Twelve Aboriginal Community-Controlled Health Services have partnered with the University of Melbourne and other collaborators to produce a ‘best practice model’ for primary care health professionals working with Aboriginal and Torres Strait Islander older people at risk of or living with dementia.

Visual: A guide to cognitive impairment and dementia care for Aboriginal and Torres Strait Islander Peoples - beginning at health promotion and prevention (which involves strengthening protective factors such as emotional wellbeing and cultural connection) and reducing risk - then detection (involving cognitive screening) - then living with dementia (working with carers, healthcare, end-of-life care and personal preferences and decision-making)

The Best-practice guide to cognitive impairment and dementia care for Aboriginal and Torres Strait Islander people attending primary care, combines clinical and cultural recommendations on health promotion and prevention, detection and management of cognitive impairment and dementia, including recommendations about care at the end of life, and carer health and wellbeing.

The guide emphasises the need for dementia care for Aboriginal and Torres Strait Islander people to be culturally safe and trauma informed, in recognition of the impacts of colonisation and historical forced removal from family, Country and culture. It also focuses on the importance of taking a ‘life course approach’ to tackling dementia.

University of Melbourne Dr Jo Hughson, is the Project Manager of the Let’s CHAT Community Health Approaches To Dementia in Aboriginal and Torres Strait Islander Communities.

“This is the principle of ‘ageing well by living well’ - building a strong brain early in life and protecting and strengthening it as we move through life,” Dr Hughson said.

“Dementia is a growing health issue around the world with increasing prevalence and no cure as yet despite decades of research. Rates in Aboriginal and Torres Strait Islander Communities is up to five times higher than in the overall population, and the average age of onset is younger. There is increasing evidence, though, that prevention and management of vascular and other risk factors throughout life could delay progression to dementia.”

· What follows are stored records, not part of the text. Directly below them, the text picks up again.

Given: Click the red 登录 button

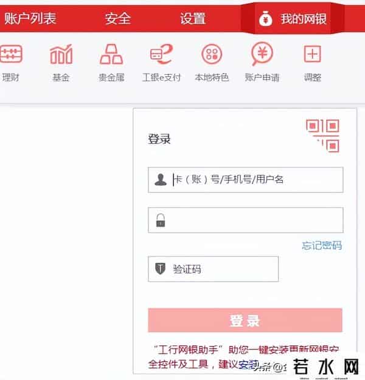Looking at the screenshot, I should click(245, 320).
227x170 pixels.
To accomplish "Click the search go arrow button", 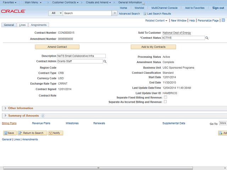I will pos(114,13).
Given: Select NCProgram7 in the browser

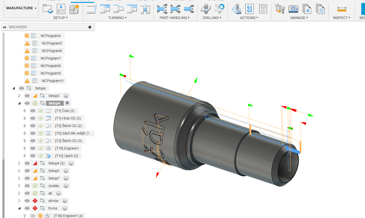Looking at the screenshot, I should click(x=51, y=58).
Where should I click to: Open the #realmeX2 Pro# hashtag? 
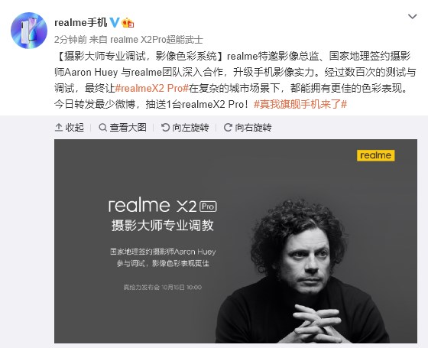tap(152, 88)

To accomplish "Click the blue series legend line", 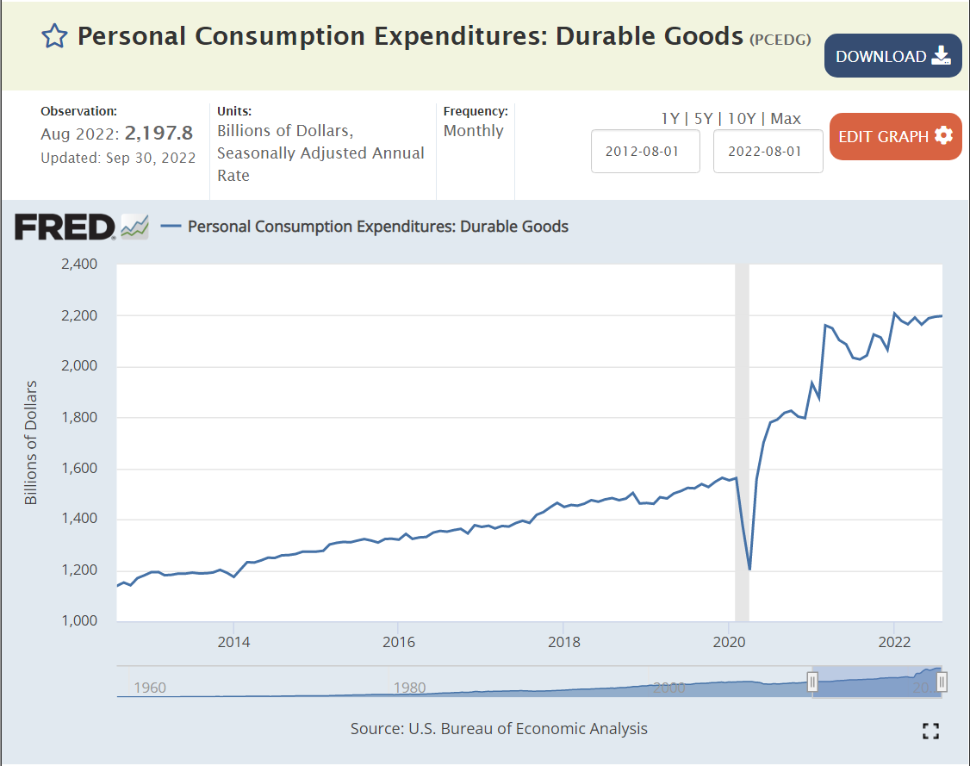I will pos(171,227).
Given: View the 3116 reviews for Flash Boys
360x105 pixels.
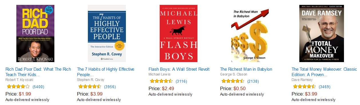Looking at the screenshot, I should pyautogui.click(x=181, y=81).
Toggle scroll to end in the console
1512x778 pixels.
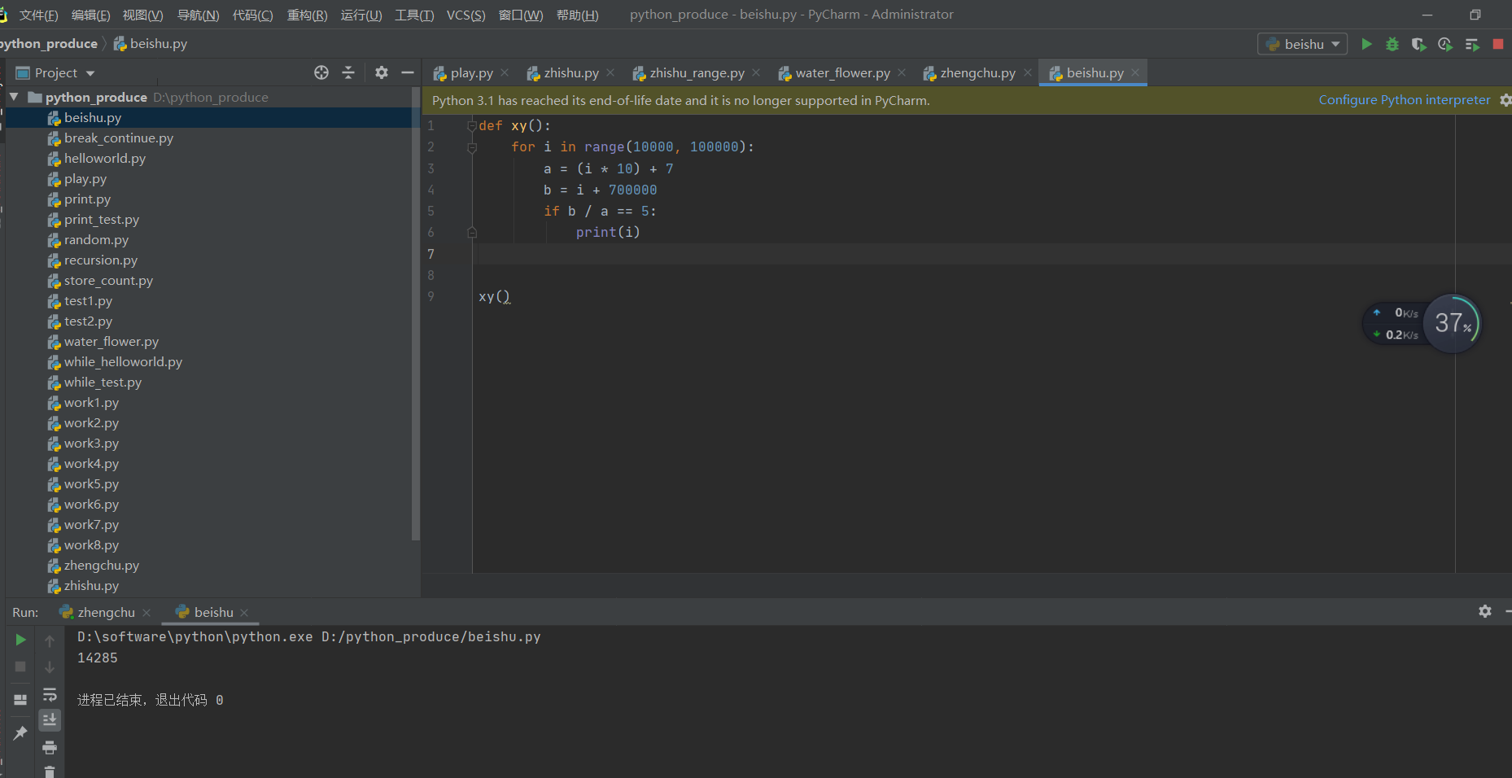[50, 720]
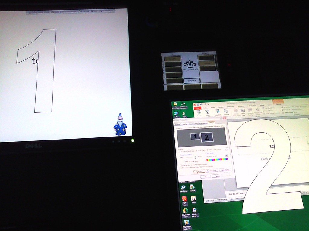309x231 pixels.
Task: Click the Custom Slide Show ribbon icon
Action: point(226,112)
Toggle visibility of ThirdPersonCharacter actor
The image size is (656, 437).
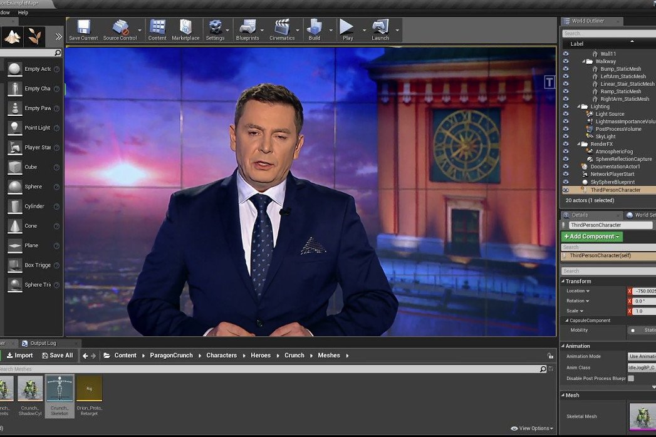click(x=566, y=190)
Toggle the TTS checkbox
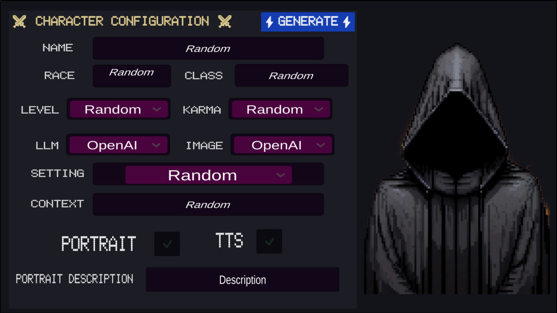 [269, 241]

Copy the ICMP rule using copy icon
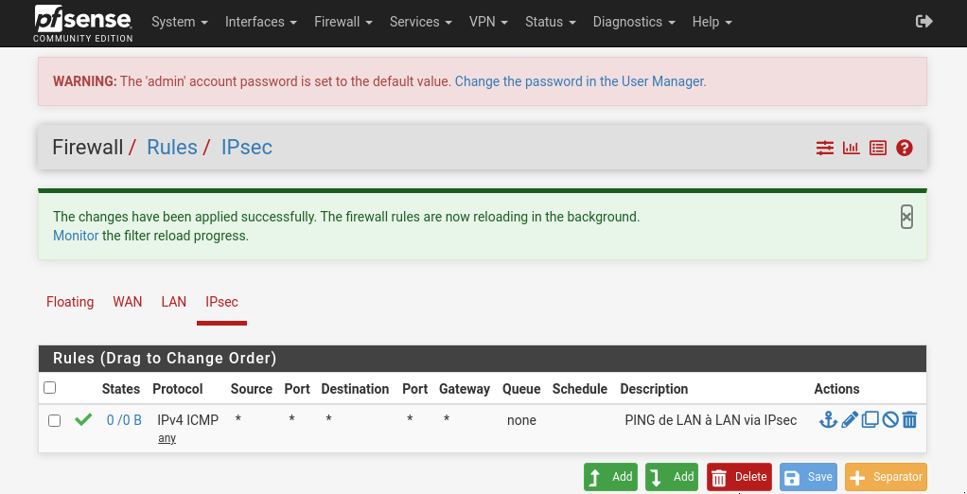[x=870, y=419]
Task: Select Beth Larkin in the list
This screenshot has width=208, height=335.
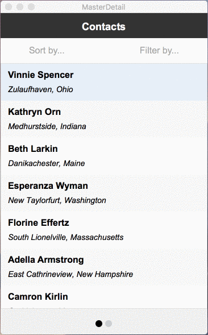Action: pyautogui.click(x=104, y=156)
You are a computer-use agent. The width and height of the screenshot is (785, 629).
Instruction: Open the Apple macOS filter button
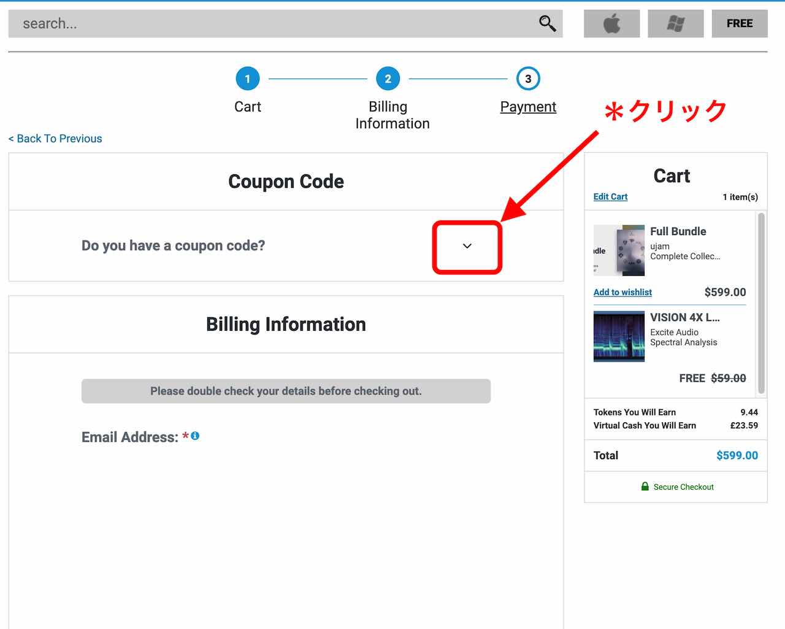(611, 23)
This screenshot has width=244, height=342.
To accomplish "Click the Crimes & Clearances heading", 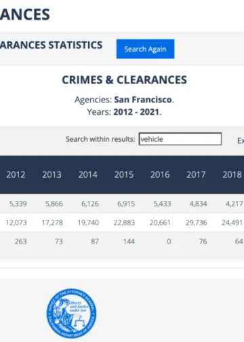I will click(x=125, y=80).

Developed in consultation with cultural and clinical experts, the guide will be a valuable resource for health professionals working with Aboriginal and Torres Strait Islander communities and give health practitioners clear pathways for providing best-practice care to older people and their families, resulting in better detection rates and more timely management.

“Our guide provides health professionals with knowledge of important clinical aspects that need to be addressed in this setting and highlights how care and communication may need to be tailored to be culturally safe and align with community understandings of health and well being,” Dr Hughson said.

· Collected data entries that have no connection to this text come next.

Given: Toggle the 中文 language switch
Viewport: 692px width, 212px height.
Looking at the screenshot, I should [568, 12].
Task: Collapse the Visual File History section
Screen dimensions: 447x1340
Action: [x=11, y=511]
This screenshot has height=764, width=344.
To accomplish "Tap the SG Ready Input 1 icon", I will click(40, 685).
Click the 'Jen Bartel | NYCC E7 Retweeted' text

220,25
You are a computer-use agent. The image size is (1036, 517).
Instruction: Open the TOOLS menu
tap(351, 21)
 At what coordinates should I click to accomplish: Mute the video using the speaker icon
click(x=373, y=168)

“It also brings attention to the importance of looking after the health and well being of carers of people with dementia. Caring for a person with dementia can be extremely demanding and challenging, and carers are likely to have their own health care needs, as well as multiple responsibilities within their families and communities.”

There have also been myths about dementia in Aboriginal and Torres Strait communities and collaborators hope the guide will dispel these misconceptions.

“For example, when we first started reseach in this area many people believed that Aboriginal and Torres Strait Islander people do not live long enough to develop dementia, or that alcohol-related dementia was common. The research has shown that neither of these myths is true,” Dr Hughson said.

The 24-page guide and its accompanying clinical summary document and poster resource have the support of the national leadership body for Aboriginal and Torres Strait Islander health in Australia, the National Aboriginal Community Controlled Health Organisation (NACCHO), and have been accepted as an Approved clinical resource by the Royal Australian College of General Practitioners (RACGP).

A suite of resources based on the guide have also been created, including a video series on how to talk about memory and thinking problems and conduct a cognitive assessment (for health professionals), and some brain health promotion advertisements starring Australian actor and musician, Uncle Jack Charles, which are being rolled out nationwide.